Members of a Seattle-based media-watchdog group weighed in March 31 [2012] on a yearlong dispute between an antiabortion group and KUOW, the city’s all-news pubradio outlet, bringing the disagreement to an end for the time being.
A majority of panelists convened by the Washington News Council voted in agreement that KUOW had made errors in a story involving the Vitae Foundation, and that the mistakes merited on-air corrections or clarifications. KUOW had already corrected and clarified the story, though only on its website.
But most members of the WNC panel agreed that KUOW had no responsibility to give the Vitae Foundation additional on-air coverage after the story aired. Vitae had asked KUOW for on-air reporting as reparation for the initial story’s flaws, and initially the news council had backed that request.

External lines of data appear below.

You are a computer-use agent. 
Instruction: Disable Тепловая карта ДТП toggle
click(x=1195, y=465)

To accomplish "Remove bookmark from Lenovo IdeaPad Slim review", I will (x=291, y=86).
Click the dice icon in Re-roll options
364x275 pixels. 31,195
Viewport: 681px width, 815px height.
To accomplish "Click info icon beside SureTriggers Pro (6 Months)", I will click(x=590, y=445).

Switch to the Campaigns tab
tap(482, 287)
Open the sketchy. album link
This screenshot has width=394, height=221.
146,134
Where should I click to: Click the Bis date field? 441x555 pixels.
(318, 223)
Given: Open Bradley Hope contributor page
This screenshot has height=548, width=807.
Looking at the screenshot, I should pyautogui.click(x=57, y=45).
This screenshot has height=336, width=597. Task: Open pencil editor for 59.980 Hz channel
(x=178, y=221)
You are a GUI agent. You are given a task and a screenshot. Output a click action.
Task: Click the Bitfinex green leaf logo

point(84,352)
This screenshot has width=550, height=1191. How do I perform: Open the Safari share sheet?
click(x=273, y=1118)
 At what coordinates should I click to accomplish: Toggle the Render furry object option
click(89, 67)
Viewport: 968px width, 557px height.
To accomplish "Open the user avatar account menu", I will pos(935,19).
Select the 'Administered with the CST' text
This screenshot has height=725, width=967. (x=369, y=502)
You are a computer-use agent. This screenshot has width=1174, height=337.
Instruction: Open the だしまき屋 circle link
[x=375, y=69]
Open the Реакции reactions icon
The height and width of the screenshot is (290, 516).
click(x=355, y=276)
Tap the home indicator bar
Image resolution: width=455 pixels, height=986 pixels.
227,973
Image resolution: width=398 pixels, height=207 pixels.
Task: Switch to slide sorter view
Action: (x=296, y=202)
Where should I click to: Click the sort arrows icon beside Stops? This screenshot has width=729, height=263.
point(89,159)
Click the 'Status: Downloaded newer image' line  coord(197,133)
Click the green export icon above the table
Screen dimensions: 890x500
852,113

The dispute between KUOW and Vitae, a nonprofit based in Jefferson City, Mo., began in April 2011 when the station aired a story about an advertising campaign sponsored by Vitae. The group’s billboards directed women with unplanned pregnancies to a website, YourOptions.com.
The website lists abortion as an option for handling an unexpected pregnancy, but the KUOW report didn’t explicitly say that. Vitae objected that KUOW’s report had mischaracterized its website. KUOW responded to the complaint by running a clarification on its website but not on the air.
Vitae also argued that the story should have included an interview with one of their representatives, but KUOW News Director Guy Nelson disagreed, arguing that the story was not solely about Vitae.
Unsatisfied with KUOW’s actions and responses, Vitae filed a complaint with the WNC, a nonprofit that promotes fairness and accountability among news outlets in Washington state. The WNC tried to mediate a compromise between Vitae and KUOW. Along with Vitae, it urged KUOW to do a follow-up story about the foundation.
KUOW’s Nelson says he considered assigning such a story but has so far decided against it. The issue that prompted the original report — whether antiabortion pregnancy centers should be required to be more clear about the services they offer — is no longer under consideration in the legislature, Nelson says, so no further coverage has been warranted.
Although the WNC had advised KUOW to air a follow-up story, its own hearings board voted 10-1 at the March 31 meeting that KUOW had no responsibility to provide any additional on-air coverage of Vitae after the story aired.
CPB Ombudsman Joel Kaplan agreed in an online column. “A credible and responsible news organization promptly corrects its mistakes,” he wrote. “It does not trade its most valuable commodity — its airtime — as a way to apologize by promoting a story on an organization that does not pass the newsworthy test.”
The WNC also voted unanimously on the question of whether KUOW had a “journalistic responsibility to contact Vitae Foundation, YourOptions and/or CareNet for comment” before airing its story. That question was considered, even though KUOW’s reporter had called CareNet while reporting on the initial story. The reporter said she did not receive a response.
The WNC’s Hearings Board was made up mostly of academics and former journalists. The hearing was only its fifth since the council’s founding in 1998. It has fielded more than two dozen complaints, however, and mediated several compromises, according to President John Hamer.